Keywords: spelt creamy garlic spinach pasta, spelt pasta recipe, creamy garlic spinach pasta, spelt pasta cream sauce, vegetarian spelt dinner

Equipment

  • large pasta pot (5-6 litre)
  • wide 28 cm skillet or saute pan
  • wooden spoon
  • fine grater or microplane
  • colander
  • ladle for pasta water

Tips

  • Salt the pasta water until it tastes like mild seawater, around 10 g per litre.
  • Cook spelt pasta 1 minute less than the packet says, then finish it in the sauce.
  • Reserve 200 ml of pasta water before draining and add it gradually to loosen the sauce.
  • Add the spinach off the heat so it wilts without releasing excess water into the pan.
  • Grate Parmesan directly into the warm sauce off the heat to prevent it clumping.

Variations

  • Stir in 150 g cooked white beans with the spinach for added protein and fibre.
  • Add 1 tsp chilli flakes and the zest of half a lemon to sharpen the cream sauce.
  • Replace cream with 200 ml full-fat coconut cream and omit cheese for a dairy-free version.

Storage and Reheating

Store leftovers in an airtight container in the fridge for up to 3 days. The sauce thickens as it cools.

Reheat in a wide pan over low heat with 2-3 tablespoons of water or milk, stirring until the sauce loosens and the pasta heats through evenly. Avoid high heat, which can cause the cream sauce to split.

This dish doesn't freeze well. The cream sauce separates on thawing and the spelt pasta turns soft.

Serving Suggestions

Serve with a simple green salad dressed with lemon and olive oil. The acidity cuts through the richness of the cream sauce.

A slice of crusty bread or a toasted spelt roll alongside is useful for catching the sauce left in the bowl. Keep it plain so it doesn't compete with the garlic.

For a more substantial dinner, add grilled chicken strips or pan-fried salmon on top before serving. Both pair cleanly with the garlic and spinach base.

Frequently Asked Questions

Expand All:

Why does my spelt pasta go mushy in the garlic cream sauce?

Spelt pasta overcooks faster than durum wheat pasta, so pull it out 1-2 minutes before the packet time. It finishes cooking in the sauce, which gives you more control over the final texture.
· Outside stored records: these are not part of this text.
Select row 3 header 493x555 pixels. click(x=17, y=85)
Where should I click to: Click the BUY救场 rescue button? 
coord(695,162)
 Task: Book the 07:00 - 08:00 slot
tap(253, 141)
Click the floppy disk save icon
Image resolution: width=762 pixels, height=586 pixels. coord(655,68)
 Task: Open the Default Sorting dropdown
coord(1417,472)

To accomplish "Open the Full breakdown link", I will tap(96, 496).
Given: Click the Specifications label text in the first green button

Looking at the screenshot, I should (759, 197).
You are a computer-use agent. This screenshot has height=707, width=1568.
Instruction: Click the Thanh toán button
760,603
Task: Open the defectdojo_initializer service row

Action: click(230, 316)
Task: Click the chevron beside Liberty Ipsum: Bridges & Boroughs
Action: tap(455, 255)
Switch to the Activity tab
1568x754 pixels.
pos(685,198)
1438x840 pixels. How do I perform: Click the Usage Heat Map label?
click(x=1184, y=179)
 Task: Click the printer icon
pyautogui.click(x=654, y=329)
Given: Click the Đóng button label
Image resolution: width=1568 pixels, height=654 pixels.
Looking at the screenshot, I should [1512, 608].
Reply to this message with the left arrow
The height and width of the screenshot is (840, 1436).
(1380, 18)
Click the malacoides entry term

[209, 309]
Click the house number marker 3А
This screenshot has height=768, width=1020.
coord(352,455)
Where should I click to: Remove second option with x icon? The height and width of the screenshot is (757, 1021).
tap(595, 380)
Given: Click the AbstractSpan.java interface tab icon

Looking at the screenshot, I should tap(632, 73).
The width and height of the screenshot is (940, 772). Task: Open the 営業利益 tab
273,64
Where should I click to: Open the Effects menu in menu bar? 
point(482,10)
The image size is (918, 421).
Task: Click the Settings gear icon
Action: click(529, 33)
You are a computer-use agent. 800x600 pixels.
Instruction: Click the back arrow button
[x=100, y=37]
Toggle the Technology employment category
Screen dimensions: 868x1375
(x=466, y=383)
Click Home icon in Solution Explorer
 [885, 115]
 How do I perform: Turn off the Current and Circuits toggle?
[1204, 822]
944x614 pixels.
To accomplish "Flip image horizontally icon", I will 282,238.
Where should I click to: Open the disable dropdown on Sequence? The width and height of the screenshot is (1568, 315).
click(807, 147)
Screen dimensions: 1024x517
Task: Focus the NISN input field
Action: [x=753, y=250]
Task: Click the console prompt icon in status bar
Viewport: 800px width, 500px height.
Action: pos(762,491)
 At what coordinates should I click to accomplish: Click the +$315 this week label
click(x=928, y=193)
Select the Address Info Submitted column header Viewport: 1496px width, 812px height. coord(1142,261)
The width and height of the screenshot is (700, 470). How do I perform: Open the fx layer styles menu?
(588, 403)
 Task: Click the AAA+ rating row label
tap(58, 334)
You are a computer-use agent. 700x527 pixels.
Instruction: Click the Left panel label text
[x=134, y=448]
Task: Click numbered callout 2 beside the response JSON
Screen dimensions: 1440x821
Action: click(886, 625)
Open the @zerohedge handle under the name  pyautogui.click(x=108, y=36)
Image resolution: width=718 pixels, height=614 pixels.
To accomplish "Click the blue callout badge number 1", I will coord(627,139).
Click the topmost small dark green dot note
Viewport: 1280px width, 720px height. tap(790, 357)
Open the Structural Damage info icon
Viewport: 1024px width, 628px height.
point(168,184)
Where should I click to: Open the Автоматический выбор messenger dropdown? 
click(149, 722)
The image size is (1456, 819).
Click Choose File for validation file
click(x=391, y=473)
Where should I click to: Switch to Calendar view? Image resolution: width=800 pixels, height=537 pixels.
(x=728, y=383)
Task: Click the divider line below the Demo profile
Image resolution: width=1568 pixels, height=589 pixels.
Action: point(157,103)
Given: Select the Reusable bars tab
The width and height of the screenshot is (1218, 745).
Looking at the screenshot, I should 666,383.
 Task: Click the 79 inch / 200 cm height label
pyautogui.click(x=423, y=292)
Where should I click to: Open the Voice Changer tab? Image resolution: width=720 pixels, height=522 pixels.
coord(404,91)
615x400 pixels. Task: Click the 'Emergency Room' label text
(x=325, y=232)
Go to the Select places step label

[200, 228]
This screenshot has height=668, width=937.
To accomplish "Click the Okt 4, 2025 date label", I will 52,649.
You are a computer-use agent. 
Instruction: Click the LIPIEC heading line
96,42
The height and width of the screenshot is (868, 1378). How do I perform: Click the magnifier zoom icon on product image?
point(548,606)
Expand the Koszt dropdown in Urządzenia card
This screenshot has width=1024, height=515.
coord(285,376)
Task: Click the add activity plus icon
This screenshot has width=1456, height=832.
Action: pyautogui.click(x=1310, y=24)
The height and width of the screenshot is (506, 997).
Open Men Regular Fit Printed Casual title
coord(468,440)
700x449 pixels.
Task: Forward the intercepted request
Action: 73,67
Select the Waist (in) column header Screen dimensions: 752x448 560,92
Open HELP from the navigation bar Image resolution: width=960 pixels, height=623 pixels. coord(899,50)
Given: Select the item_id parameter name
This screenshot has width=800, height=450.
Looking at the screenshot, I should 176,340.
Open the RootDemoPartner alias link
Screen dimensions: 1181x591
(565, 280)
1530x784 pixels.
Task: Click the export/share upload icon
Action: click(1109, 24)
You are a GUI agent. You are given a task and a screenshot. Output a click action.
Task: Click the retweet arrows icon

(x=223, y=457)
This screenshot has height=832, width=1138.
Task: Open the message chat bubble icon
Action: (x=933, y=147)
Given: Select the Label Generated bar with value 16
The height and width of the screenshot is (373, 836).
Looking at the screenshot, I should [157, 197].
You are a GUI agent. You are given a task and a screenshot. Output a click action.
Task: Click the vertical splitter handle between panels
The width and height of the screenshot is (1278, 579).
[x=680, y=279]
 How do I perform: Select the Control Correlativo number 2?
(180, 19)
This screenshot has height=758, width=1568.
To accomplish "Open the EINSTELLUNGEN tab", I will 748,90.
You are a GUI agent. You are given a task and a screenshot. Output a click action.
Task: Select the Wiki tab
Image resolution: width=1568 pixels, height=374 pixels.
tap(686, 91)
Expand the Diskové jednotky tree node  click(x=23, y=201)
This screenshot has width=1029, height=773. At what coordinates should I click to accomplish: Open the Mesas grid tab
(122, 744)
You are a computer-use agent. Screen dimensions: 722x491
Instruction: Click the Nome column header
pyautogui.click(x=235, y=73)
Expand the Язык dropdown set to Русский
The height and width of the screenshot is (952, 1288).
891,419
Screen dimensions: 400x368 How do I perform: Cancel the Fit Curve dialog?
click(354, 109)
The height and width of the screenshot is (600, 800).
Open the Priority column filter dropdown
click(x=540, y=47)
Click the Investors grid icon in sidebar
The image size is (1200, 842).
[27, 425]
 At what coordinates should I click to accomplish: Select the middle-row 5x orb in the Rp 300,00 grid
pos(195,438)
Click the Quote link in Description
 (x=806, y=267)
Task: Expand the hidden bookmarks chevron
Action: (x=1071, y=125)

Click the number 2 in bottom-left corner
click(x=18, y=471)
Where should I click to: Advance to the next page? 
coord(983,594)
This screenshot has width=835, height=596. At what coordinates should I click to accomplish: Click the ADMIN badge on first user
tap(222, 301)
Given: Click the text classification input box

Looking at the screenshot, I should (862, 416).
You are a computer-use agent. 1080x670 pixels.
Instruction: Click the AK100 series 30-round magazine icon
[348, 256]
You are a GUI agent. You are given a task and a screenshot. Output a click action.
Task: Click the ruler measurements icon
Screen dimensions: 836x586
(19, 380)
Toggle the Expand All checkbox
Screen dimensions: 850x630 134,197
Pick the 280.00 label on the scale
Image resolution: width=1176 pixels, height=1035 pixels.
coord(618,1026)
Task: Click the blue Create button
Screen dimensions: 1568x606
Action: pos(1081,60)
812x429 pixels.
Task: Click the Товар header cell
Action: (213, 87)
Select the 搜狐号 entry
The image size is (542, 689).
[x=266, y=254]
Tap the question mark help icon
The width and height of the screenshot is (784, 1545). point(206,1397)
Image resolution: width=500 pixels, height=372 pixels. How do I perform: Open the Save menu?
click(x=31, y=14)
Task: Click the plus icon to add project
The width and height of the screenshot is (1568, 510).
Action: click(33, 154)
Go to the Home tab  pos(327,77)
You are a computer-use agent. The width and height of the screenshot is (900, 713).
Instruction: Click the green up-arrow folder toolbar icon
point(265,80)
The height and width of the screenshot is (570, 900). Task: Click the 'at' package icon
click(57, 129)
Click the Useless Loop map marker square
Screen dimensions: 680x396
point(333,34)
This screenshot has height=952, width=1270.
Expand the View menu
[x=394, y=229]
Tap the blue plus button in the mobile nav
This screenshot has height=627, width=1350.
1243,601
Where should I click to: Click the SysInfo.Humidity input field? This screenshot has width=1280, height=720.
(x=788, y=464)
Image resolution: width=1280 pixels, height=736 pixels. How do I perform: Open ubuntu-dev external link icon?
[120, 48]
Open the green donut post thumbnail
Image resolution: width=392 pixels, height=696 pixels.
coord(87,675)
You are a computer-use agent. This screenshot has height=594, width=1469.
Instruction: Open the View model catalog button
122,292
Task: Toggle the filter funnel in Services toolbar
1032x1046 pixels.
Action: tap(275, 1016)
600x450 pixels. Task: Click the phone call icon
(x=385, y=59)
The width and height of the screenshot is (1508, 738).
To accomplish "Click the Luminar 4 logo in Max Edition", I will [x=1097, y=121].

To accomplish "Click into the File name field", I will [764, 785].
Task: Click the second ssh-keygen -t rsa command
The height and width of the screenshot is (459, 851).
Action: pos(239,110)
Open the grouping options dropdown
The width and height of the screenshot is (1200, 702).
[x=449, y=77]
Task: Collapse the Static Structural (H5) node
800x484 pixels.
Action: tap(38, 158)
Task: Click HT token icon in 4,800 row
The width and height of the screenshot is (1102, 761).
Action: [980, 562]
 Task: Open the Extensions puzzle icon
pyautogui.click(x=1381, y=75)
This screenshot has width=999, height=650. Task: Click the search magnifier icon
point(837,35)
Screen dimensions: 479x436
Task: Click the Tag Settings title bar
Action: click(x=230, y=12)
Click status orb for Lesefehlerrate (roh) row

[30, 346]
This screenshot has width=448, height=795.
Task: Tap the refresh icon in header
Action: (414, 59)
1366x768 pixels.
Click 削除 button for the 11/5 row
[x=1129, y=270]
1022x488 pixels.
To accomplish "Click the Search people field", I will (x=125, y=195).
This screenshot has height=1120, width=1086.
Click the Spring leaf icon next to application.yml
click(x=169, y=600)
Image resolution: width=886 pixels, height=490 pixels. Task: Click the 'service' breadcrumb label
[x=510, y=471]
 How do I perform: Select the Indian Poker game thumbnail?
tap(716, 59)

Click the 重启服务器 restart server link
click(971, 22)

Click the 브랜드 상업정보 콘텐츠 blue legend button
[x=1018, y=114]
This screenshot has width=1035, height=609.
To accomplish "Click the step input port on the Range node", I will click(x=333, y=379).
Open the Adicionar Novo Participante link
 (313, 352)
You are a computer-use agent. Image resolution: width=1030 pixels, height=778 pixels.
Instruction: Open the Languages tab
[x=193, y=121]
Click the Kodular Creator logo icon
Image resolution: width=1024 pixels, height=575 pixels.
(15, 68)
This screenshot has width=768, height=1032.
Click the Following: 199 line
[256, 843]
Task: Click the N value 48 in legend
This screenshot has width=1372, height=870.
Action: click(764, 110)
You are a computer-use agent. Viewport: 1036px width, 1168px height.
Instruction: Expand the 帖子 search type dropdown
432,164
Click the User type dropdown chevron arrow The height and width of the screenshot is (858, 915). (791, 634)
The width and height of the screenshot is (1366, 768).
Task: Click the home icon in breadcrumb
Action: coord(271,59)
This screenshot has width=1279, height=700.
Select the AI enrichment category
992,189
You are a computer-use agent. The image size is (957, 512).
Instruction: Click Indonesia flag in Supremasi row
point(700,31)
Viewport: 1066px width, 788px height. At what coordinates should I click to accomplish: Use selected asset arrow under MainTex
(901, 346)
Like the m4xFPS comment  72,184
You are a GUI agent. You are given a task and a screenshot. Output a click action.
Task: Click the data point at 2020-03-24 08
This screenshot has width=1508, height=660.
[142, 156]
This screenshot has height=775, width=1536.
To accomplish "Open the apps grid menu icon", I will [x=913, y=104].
Can I use frozen spinach instead of fresh in this recipe?

Yes, but thaw it completely and squeeze out as much water as possible before adding it to the pan. Excess moisture from frozen spinach will thin the cream sauce.

How do I stop the garlic cream sauce from splitting when I add the Parmesan?

Take the pan off the heat before adding the cheese, then stir it in gradually. Adding cheese to a boiling sauce causes the proteins to seize and separate.

Can I make the garlic cream sauce ahead and reheat it with freshly cooked spelt pasta?

You can make the sauce up to 2 days ahead and keep it refrigerated. Reheat it gently over low heat with a splash of pasta water, then add freshly cooked pasta and the spinach just before serving.

Is spelt creamy garlic spinach pasta suitable for a vegetarian diet?

Yes, provided you use a vegetarian-certified Parmesan or an alternative hard cheese made without animal rennet. Standard Parmesan uses animal rennet, so check the label.

What is the difference between spelt pasta and regular pasta in a cream sauce?

Spelt pasta has a slightly nutty flavour and a firmer bite, which holds up better in rich sauces where regular pasta can go soft. It also releases less starch into the cooking water, so the sauce stays cleaner in texture.